§ **Source data**:
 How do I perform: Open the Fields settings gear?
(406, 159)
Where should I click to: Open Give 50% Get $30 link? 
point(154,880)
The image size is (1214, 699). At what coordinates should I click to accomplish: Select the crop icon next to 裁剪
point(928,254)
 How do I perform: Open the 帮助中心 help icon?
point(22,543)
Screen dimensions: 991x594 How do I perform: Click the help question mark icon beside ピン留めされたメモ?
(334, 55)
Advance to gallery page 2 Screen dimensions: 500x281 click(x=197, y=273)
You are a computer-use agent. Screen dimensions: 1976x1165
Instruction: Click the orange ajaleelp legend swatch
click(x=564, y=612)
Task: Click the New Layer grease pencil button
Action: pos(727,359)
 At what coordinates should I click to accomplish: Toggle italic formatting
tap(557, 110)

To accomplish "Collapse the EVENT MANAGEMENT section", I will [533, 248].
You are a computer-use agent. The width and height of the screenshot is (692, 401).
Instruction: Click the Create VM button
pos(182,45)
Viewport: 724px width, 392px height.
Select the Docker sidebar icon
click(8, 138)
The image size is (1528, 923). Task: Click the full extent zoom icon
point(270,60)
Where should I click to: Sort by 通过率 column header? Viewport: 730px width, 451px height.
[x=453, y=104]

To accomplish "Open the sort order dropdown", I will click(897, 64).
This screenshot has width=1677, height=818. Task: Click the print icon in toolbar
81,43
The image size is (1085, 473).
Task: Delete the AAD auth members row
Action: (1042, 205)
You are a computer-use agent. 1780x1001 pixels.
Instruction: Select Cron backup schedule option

§ **Goal of the exercise**:
Every record shown above should be set down again exactly.

§ **Your response**:
 How do I perform: Open the Fields settings gear?
(406, 159)
Where should I click to: Open Give 50% Get $30 link? 
point(154,880)
The image size is (1214, 699). At what coordinates should I click to accomplish: Select the crop icon next to 裁剪
point(928,254)
 How do I perform: Open the 帮助中心 help icon?
point(22,543)
Screen dimensions: 991x594 How do I perform: Click the help question mark icon beside ピン留めされたメモ?
(334, 55)
Advance to gallery page 2 Screen dimensions: 500x281 click(x=197, y=273)
You are a computer-use agent. Screen dimensions: 1976x1165
Instruction: Click the orange ajaleelp legend swatch
click(x=564, y=612)
Task: Click the New Layer grease pencil button
Action: pos(727,359)
 At what coordinates should I click to accomplish: Toggle italic formatting
tap(557, 110)

To accomplish "Collapse the EVENT MANAGEMENT section", I will [533, 248].
You are a computer-use agent. The width and height of the screenshot is (692, 401).
Instruction: Click the Create VM button
pos(182,45)
Viewport: 724px width, 392px height.
Select the Docker sidebar icon
click(8, 138)
The image size is (1528, 923). Task: Click the full extent zoom icon
point(270,60)
Where should I click to: Sort by 通过率 column header? Viewport: 730px width, 451px height.
[x=453, y=104]

To accomplish "Open the sort order dropdown", I will click(897, 64).
This screenshot has width=1677, height=818. Task: Click the print icon in toolbar
81,43
The image size is (1085, 473).
Task: Delete the AAD auth members row
Action: (1042, 205)
You are a computer-use agent. 1780x1001 pixels.
Instruction: Select Cron backup schedule option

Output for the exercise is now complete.